## [Pointing records for text and elements]
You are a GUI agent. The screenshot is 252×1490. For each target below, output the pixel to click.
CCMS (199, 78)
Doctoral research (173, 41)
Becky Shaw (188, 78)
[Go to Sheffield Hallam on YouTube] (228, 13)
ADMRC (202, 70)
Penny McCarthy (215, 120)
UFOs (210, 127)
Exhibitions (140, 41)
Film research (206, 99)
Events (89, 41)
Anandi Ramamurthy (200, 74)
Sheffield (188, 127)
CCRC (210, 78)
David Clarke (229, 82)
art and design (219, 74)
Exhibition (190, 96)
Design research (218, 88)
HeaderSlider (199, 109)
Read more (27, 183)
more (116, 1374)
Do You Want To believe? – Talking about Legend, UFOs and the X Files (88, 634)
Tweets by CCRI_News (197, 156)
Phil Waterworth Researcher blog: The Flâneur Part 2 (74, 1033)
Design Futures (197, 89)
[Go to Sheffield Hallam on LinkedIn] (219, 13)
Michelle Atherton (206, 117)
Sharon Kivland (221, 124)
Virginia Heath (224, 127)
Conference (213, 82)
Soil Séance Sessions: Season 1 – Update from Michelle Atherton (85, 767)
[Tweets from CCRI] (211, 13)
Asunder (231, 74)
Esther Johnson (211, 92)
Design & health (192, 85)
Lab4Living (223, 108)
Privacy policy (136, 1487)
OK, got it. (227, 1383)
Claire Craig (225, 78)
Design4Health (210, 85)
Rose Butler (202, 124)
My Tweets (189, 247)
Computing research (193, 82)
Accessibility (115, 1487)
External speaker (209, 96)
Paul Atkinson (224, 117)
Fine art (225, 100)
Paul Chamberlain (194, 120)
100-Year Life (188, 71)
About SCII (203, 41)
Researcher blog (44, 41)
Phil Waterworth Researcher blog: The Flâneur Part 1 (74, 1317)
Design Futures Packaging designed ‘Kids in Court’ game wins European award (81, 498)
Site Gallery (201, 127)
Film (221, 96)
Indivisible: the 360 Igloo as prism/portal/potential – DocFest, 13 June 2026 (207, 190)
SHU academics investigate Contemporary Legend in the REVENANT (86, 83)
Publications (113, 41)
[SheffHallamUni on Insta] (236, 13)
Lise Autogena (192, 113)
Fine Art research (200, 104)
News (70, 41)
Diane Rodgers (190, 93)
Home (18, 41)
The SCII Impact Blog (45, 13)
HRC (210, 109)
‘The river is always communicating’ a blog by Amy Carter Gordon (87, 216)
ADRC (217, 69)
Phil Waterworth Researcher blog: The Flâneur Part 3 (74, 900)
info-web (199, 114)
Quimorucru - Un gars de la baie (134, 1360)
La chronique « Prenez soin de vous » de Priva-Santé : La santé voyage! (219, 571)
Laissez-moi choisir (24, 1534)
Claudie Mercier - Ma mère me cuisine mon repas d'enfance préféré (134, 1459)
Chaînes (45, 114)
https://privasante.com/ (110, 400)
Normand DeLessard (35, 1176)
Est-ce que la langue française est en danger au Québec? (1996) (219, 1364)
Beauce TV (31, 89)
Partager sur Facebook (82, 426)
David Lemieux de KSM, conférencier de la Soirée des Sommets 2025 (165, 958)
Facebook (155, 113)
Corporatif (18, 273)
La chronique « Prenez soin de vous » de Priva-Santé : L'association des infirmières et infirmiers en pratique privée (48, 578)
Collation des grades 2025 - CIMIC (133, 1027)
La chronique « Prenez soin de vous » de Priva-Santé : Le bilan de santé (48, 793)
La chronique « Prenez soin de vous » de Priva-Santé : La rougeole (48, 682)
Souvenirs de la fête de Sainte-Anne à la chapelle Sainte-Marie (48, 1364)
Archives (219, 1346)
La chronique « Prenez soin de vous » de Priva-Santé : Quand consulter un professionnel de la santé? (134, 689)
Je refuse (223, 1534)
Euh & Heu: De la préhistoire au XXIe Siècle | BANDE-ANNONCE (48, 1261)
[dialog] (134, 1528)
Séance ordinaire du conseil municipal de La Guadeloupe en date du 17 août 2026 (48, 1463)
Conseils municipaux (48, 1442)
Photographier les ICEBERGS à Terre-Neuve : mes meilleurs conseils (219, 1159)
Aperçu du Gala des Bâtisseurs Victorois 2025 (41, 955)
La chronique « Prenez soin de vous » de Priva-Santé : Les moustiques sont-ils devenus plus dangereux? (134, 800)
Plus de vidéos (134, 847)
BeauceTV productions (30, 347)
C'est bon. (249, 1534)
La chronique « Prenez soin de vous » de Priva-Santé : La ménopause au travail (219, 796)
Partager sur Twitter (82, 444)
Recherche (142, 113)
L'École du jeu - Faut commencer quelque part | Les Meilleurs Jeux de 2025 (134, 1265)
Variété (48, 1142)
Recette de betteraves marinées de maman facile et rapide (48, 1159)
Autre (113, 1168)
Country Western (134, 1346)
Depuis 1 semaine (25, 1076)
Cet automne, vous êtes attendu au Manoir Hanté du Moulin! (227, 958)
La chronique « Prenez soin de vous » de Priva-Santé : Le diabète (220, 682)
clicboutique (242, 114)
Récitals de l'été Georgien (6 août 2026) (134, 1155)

---

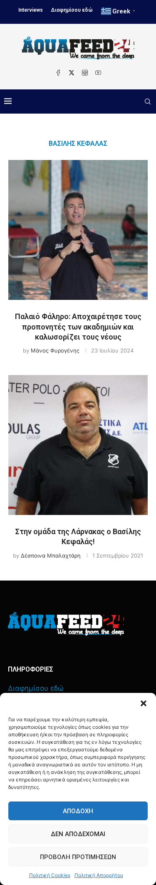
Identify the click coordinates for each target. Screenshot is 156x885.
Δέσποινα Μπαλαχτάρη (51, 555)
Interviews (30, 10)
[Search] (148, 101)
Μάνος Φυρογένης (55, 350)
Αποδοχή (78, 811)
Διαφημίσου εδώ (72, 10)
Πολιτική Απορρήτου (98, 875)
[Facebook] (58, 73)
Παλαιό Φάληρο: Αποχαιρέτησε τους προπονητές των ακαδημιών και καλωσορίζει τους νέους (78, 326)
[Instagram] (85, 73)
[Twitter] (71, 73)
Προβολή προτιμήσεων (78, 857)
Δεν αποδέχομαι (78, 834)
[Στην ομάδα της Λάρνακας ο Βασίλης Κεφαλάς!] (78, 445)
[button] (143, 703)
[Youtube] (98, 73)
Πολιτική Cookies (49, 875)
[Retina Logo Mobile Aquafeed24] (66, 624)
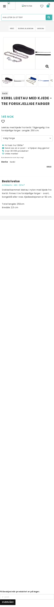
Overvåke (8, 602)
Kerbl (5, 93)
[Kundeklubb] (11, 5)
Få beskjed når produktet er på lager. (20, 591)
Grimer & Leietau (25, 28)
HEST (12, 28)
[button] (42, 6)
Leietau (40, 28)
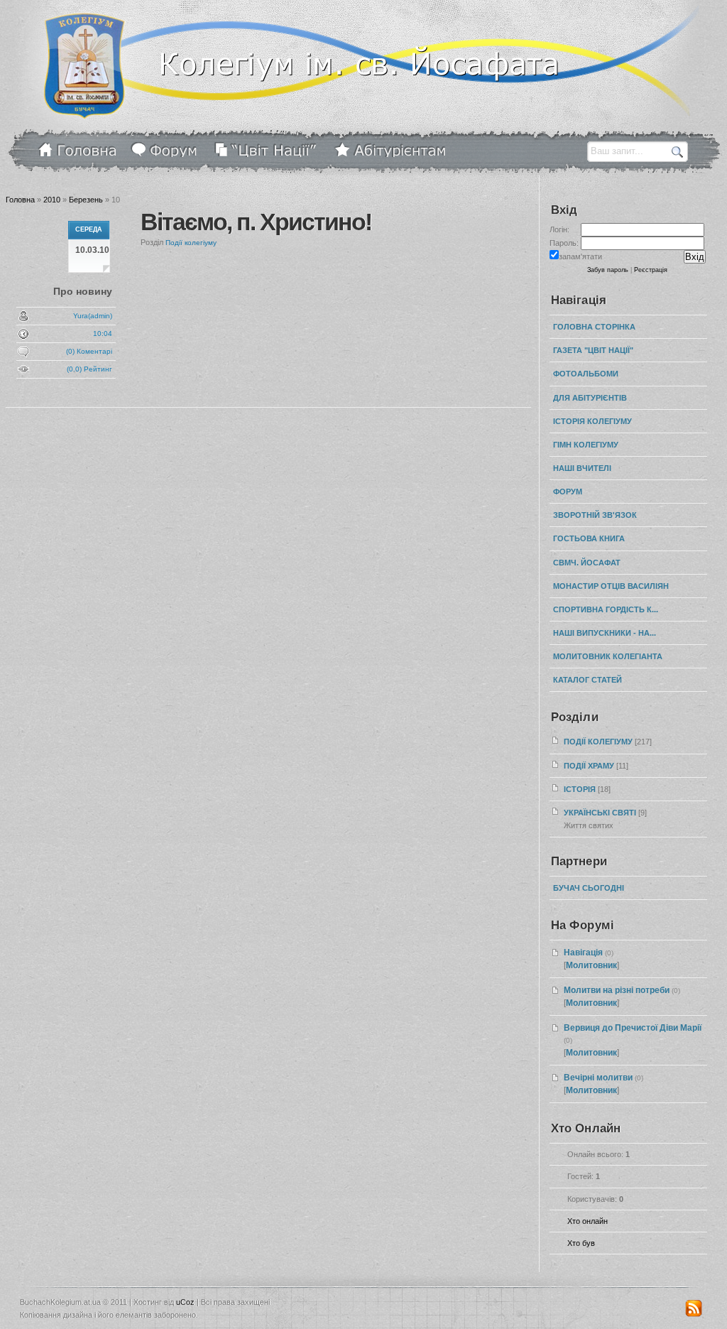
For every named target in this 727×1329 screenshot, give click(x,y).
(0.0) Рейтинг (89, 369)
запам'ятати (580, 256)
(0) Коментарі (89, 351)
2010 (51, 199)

## [TASK INSTRUCTIONS]
Copy the rows word for word, starting at the row that contains "dangereux? (134, 800)" and ending at the row that contains "C'est bon. (249, 1534)".

## [RIGHT ANSWER]
La chronique « Prenez soin de vous » de Priva-Santé : Les moustiques sont-ils devenus plus dangereux? (134, 800)
Plus de vidéos (134, 847)
BeauceTV productions (30, 347)
C'est bon. (249, 1534)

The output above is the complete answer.